Mosaic, Vivint and certain of their respective directors and executive officers may be deemed to be participants in the solicitation of proxies from the stockholders of Mosaic, in favor of the approval of the merger. Information regarding Mosaic’s directors and executive officers is contained in Mosaic’s Annual Report on Form 10-K for the year ended December 31, 2018 and its Quarterly Report on Form 10-Q for the quarterly periods ended March 31, 2019, June 30, 2019 and September 30, 2019, which are filed with the SEC. Information regarding Vivint’s directors and executive officers (who serve in equivalent roles at APX Group Holdings, Inc.) is contained in APX Group Holdings, Inc. Annual Report on Form 10-K/A for the year ended December 31, 2018 and its Quarterly Report on Form 10-Q for the quarterly periods ended March 31, 2019, June 30, 2019 and September 30, 2019, which are filed with the SEC. Additional information regarding the interests of those participants and other persons who may be deemed participants in the transaction may be obtained by reading the Registration Statement and the proxy statement/consent solicitation statement/prospectus and other relevant documents filed with the SEC when they become available. Free copies of these documents may be obtained as described in the preceding paragraph.
This communication does not constitute an offer to sell or the solicitation of an offer to buy any securities or a solicitation of any vote or approval, nor shall there be any sale of any securities in any state or jurisdiction in which such offer, solicitation, or sale would be unlawful prior to registration or qualification under the securities laws of such other jurisdiction.

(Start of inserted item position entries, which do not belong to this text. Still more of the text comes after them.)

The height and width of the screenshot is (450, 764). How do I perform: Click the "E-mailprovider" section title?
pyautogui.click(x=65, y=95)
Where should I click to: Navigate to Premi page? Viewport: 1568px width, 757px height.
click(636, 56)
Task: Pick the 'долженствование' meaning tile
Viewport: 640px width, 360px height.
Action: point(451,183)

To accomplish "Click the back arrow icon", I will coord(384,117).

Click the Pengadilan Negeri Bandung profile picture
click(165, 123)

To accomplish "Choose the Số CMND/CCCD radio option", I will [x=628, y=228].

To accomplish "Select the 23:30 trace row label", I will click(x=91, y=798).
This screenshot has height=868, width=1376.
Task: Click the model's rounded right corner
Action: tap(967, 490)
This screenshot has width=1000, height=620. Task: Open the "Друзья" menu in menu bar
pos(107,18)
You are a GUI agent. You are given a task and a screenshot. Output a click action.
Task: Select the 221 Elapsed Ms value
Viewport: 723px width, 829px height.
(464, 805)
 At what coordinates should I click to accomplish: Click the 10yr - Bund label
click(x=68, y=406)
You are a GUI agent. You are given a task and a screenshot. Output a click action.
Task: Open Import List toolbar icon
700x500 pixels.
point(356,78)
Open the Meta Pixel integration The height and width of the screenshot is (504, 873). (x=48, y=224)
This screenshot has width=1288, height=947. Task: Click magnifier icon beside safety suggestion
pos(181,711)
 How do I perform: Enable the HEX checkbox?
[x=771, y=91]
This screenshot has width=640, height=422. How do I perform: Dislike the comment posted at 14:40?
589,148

This communication contains, and oral statements made from time to time by our representatives may contain, forward-looking statements including, but not limited to, Mosaic’s and Vivint’s expectations or predictions of future conditions. Forward-looking statements are inherently subject to risks, uncertainties and assumptions. Generally, statements that are not historical facts, including statements concerning our possible or assumed future actions, business strategies, events or results of operations, are forward-looking statements. These statements may be preceded by, followed by or include the words “believes,” “estimates,” “expects,” “projects,” “forecasts,” “may,” “will,” “should,” “seeks,” “plans,” “scheduled,” “anticipates” or “intends” or similar expressions. Such forward-looking statements involve risks and uncertainties that may cause actual events, results or performance to differ materially from those indicated by such statements. Certain of these risks are identified and discussed in Mosaic’s Registration Statement on Form S-4 under “Risk Factors” and Form 10-K for the year ended December 31, 2018 under “Risk Factors” in Part I, Item 1A. These risk factors will be important to consider in determining future results and should be reviewed in their entirety. These forward-looking statements are expressed in good faith, and Mosaic and Vivint believe there is a reasonable basis for them. However, there can be no assurance that the events, results or trends identified in these forward-looking statements will occur or be achieved. Forward-looking statements speak only as of the date they are made, and neither Mosaic nor Vivint is under any obligation, and expressly disclaim any obligation, to update, alter or otherwise revise any forward-looking statement, whether as a result of new information, future events or otherwise, except as required by law. Readers should carefully review the statements set forth in the reports, which Mosaic has filed or will file from time to time with the SEC.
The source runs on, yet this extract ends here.